What every new Scrum master must know
Scrum is a project management methodology that allows a team to self-organize and make changes quickly. The scrum master, therefore, is the leader of the team following this approach. If you’re a new scrum master and you’re looking for a crash course on how to be the best you can be, you’re in the right place. In this post, we’ll be looking at what a scrum master is, what they do, and some of the best practices top scrum masters follow.
What is a scrum master?
A scrum master is largely a facilitator for an agile development team. You might call them a ”task master” of sorts. This person is responsible for ensuring the team executes agile principles and follows the processes and practices for it throughout the project.

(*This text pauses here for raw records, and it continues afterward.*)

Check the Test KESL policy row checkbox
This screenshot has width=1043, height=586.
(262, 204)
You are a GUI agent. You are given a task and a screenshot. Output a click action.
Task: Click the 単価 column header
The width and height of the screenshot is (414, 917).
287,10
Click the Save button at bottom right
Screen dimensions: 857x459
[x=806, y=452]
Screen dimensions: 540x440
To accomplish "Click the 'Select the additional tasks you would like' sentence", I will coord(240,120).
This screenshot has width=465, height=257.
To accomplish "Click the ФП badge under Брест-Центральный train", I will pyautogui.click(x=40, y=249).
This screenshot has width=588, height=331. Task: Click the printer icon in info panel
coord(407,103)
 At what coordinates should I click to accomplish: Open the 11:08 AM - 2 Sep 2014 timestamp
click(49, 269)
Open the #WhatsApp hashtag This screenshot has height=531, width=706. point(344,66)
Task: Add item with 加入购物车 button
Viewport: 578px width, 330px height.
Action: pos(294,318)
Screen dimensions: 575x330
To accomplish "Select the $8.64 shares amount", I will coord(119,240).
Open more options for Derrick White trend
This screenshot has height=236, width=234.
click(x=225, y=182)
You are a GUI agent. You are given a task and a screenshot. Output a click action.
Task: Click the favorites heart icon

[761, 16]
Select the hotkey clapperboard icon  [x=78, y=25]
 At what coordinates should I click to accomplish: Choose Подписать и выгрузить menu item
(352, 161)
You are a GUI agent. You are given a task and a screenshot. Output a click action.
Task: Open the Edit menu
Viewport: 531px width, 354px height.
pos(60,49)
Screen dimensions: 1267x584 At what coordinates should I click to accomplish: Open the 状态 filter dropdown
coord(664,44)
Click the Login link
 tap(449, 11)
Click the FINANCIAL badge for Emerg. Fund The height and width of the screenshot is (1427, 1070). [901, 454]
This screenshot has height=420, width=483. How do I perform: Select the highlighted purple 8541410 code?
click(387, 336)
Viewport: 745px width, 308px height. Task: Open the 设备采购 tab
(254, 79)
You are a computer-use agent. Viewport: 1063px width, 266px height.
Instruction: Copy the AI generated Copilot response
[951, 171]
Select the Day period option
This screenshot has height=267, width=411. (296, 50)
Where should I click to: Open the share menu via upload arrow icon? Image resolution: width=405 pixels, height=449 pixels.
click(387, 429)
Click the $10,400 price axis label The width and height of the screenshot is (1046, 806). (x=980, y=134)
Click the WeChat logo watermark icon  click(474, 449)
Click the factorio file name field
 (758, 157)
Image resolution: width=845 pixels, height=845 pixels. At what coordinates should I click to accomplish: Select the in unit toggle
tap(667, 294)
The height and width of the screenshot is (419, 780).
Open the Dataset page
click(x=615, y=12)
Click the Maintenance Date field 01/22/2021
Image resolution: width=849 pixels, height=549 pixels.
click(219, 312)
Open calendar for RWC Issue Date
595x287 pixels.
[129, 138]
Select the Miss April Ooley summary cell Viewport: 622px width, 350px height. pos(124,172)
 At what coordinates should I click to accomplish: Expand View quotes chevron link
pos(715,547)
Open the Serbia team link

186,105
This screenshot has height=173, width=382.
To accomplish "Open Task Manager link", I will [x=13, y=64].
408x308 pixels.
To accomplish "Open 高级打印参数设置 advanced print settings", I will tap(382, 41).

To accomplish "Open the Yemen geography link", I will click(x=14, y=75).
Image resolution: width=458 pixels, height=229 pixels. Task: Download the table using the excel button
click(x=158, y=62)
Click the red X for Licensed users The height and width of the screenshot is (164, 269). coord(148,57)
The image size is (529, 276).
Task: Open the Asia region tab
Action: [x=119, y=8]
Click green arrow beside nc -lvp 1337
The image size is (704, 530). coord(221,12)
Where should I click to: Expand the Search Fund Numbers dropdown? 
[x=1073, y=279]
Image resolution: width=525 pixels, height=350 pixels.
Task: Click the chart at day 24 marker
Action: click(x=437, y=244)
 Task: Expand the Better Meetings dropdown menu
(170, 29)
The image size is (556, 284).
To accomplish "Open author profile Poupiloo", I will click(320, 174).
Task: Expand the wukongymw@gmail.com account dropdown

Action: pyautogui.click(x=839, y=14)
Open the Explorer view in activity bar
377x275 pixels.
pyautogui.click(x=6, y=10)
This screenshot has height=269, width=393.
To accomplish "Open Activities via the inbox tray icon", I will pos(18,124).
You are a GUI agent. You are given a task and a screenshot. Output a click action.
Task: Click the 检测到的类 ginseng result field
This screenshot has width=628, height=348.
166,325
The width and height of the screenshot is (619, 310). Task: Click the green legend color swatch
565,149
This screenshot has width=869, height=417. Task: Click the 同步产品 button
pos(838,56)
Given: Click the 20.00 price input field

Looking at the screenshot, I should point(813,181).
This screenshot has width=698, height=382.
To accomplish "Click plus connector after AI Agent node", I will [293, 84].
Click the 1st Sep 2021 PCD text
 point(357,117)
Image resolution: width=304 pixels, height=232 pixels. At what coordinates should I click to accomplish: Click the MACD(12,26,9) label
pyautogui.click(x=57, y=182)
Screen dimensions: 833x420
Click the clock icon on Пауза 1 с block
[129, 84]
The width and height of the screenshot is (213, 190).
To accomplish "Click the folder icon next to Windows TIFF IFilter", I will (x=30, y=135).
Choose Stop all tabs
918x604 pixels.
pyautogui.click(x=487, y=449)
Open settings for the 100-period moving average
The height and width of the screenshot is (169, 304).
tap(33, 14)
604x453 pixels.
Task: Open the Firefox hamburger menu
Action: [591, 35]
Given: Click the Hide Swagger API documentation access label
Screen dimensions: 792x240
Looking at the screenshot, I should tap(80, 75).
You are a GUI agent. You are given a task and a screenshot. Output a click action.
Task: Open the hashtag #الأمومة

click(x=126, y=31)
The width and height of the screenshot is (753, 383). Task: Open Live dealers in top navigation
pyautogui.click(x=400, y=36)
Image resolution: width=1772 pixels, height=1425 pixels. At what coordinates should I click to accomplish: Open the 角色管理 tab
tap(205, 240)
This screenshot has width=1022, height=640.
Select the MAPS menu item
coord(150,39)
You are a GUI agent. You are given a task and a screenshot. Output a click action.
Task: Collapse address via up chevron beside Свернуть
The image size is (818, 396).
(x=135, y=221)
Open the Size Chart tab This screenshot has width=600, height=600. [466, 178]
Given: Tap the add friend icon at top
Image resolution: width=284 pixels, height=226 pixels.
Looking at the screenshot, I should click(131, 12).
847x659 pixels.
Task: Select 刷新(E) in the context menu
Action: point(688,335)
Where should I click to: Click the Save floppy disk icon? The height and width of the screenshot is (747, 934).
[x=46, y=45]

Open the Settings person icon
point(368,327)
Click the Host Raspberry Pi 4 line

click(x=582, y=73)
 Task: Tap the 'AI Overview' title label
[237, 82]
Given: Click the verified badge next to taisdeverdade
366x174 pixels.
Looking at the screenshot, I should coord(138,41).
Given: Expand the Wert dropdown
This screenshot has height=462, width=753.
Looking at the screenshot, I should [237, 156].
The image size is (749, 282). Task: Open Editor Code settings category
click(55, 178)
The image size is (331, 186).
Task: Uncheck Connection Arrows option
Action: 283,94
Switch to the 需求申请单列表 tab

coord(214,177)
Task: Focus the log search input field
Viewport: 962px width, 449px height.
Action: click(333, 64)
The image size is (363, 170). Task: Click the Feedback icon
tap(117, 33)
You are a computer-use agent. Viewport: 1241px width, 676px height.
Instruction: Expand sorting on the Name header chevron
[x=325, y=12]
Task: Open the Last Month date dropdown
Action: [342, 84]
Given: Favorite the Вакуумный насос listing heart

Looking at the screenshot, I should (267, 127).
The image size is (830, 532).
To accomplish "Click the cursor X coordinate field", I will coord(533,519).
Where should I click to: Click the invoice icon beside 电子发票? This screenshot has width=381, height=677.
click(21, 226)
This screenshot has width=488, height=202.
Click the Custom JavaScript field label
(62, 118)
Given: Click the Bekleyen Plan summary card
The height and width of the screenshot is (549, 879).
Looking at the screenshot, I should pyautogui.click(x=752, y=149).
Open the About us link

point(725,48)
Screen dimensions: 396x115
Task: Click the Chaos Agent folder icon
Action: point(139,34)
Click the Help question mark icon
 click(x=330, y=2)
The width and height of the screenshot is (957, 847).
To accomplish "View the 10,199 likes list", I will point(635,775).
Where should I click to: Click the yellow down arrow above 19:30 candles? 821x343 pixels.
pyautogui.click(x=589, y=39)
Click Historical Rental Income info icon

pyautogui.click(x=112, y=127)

If you’re wondering where that funny word comes from, “scrum” is a term used in rugby. It’s the term for an ordered formation of players in which the forwards of a team come together with their arms interlocked and their heads down, pushing forward against a group from the opposing team. As you can see, it’s a good analogy for orderly, strategic teamwork.
Much like in a game of rugby, scrum masters protect their work teams from outside interruptions and distractions so they can execute efficient, focused work. They also manage the process of how information is exchanged between group members so that communication is crystal clear.
Keep in mind that a scrum master is NOT:
- The boss or project leader
- The sole person responsible for project failures
- There to point out under-performing team members
- The person in charge of roll-call and “herding cats”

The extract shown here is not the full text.